*** Material for this task ***

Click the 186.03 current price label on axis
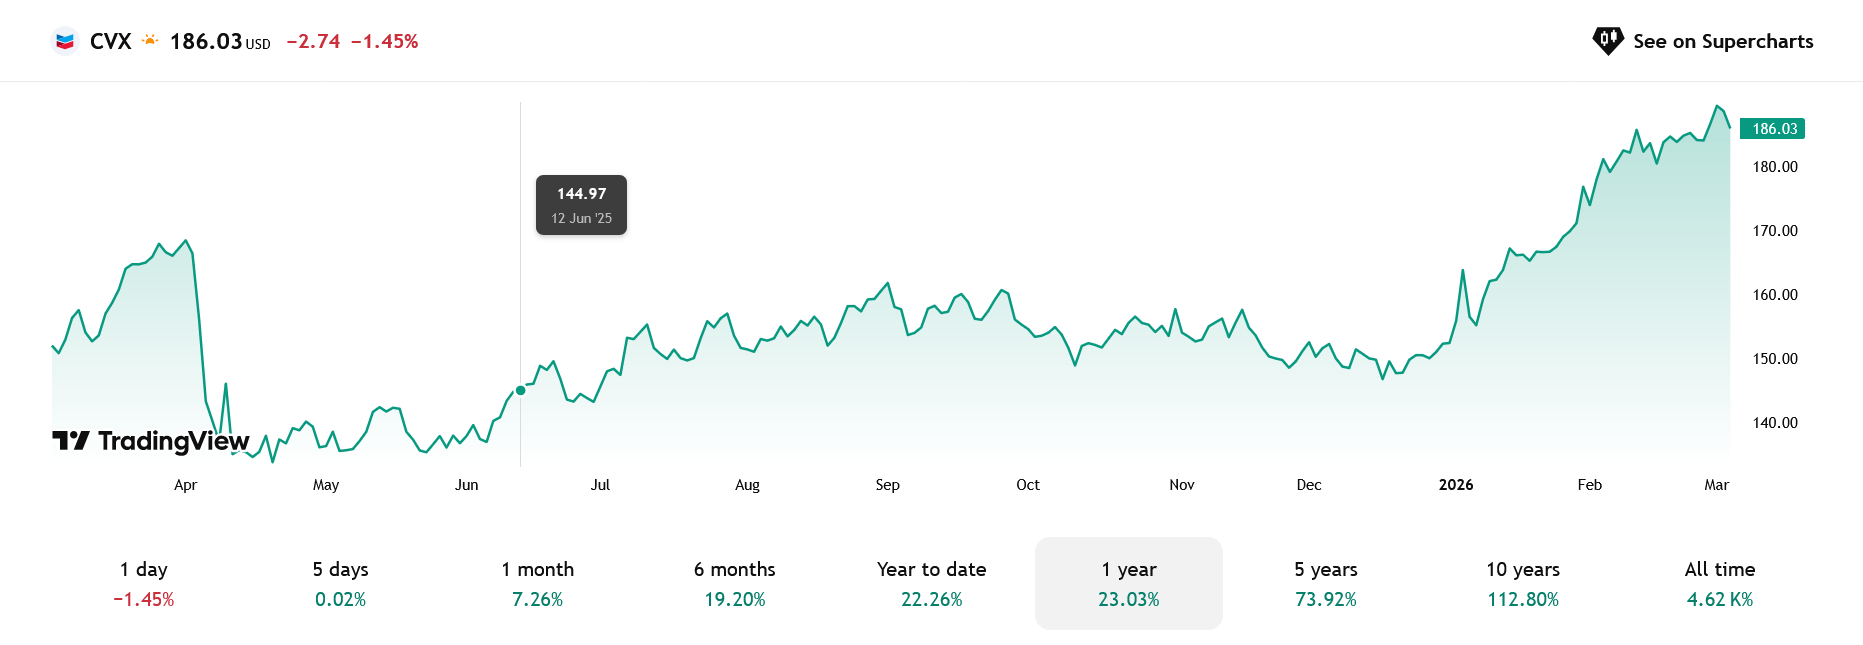The image size is (1863, 645). 1774,129
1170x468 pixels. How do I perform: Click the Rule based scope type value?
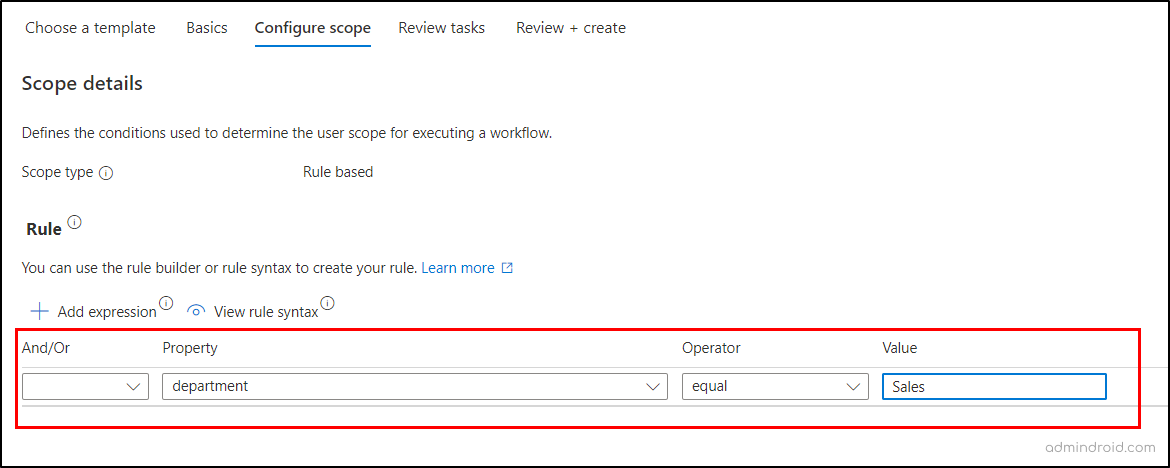point(338,172)
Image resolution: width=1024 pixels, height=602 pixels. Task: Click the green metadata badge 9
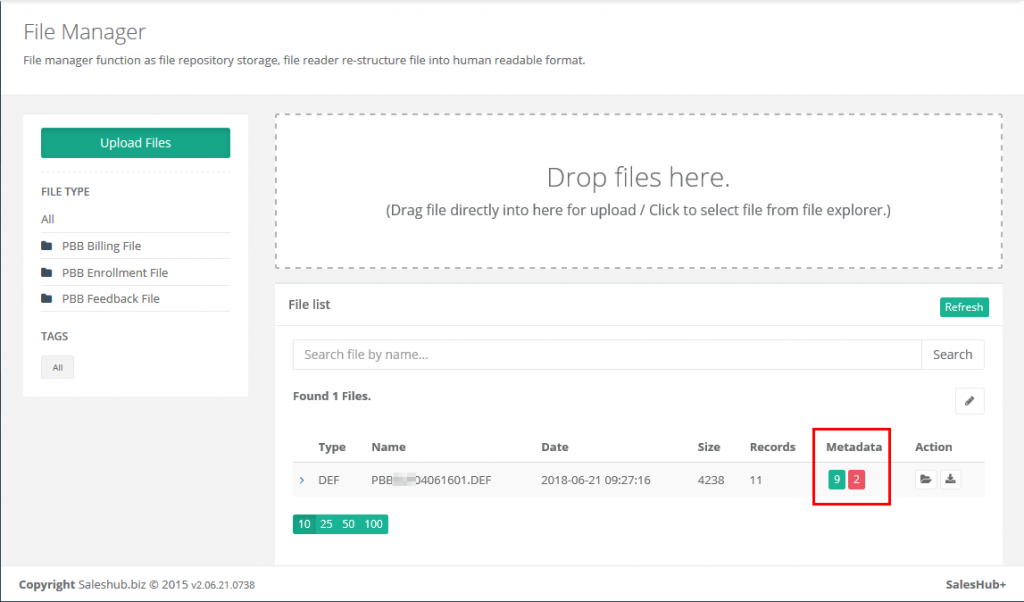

***

» **Exercise goal**:
Reproduce each entry exactly as given; no pictures, please.

» **Solution to this task**:
Click the 186.03 current price label on axis
The image size is (1863, 645). 1774,129
1170x468 pixels. How do I perform: Click the Rule based scope type value?
point(338,172)
Image resolution: width=1024 pixels, height=602 pixels. Task: Click the green metadata badge 9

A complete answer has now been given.